Инженер вернулся в хорошем настроении. Рядом с ним шагал огромный угловатый детина с остриженной на прусский манер маленькой головой.
— Мой друг повесил мне на шею еще двух строителей. Я теперь совсем как агент по найму.
Они подъехали к широким окнам кафе. Немец вывел оттуда двоих.
— Вам будет веселей, по крайней мере, — улыбнулся Бернат Гонзику.
Запах пропотевших, давно не стиранных рубах, табачного дыма и кислого вина. Гонзик сразу узнал обитателей эмигрантского лагеря. Их вид и поведение были типичны для видавших виды «тертых» молодых людей, не имеющих никаких иллюзий и живущих сегодняшним днем.
— Откуда топаешь, сержант? — осведомились они у Гонзика.
Казалось, что меньшему ростом и старшему из них по возрасту, с короткой золотушной шеей и жесткой гривой над низким лбом, было трудно говорить по-чешски: он коверкал слова, запинаясь, будто челюсти ему сводила судорога. Его друг выглядел как изголодавшийся студент: длинное желтое лицо, волосы, расчесанные на пробор.
— My name is Charles[144], но ты зови меня «Жаждущий Билл», — сказал «студент» неожиданно тонким голосом. — А он — Хомбре. — Чарльз указал на своего коренастого приятеля. — Ну и задница у него, будто у роженицы, — добавил «студент», когда он и Хомбре зажали между собой тощую фигуру Гонзика.
Знакомство состоялось быстро.
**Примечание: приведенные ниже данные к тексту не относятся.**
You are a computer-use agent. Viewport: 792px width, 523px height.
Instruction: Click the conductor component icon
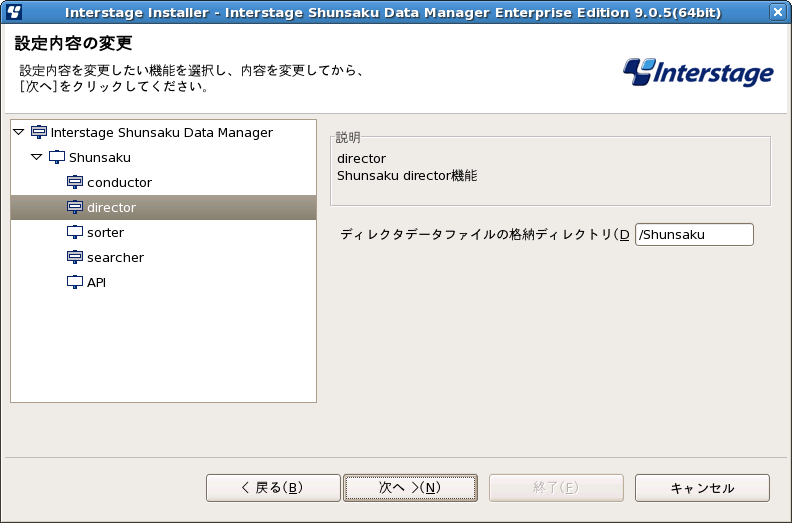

Парни полтора года назад прошли через лагерь Валка, попробовали потом и другие лагеря, побывали и в трудовом и в караульном отделении в Кайзерслаутерн. Почему оттуда ушли?
— Сам посуди, девять часов в день надрываешься за несчастные восемьдесят марок в месяц. Мы еще не настолько пустомозглые. К тому же терпи окрики надзирателя-румына!
Гонзик был рад, что «тудор» наконец остановился перед разбитым вокзалом: его ногу свела судорога. Немец, сидевший на переднем сиденье, отдал инженеру какие-то документы, сухо с ним распрощался и сел за руль. Сизый дымок быстро растаял в воздухе: машина скрылась из виду.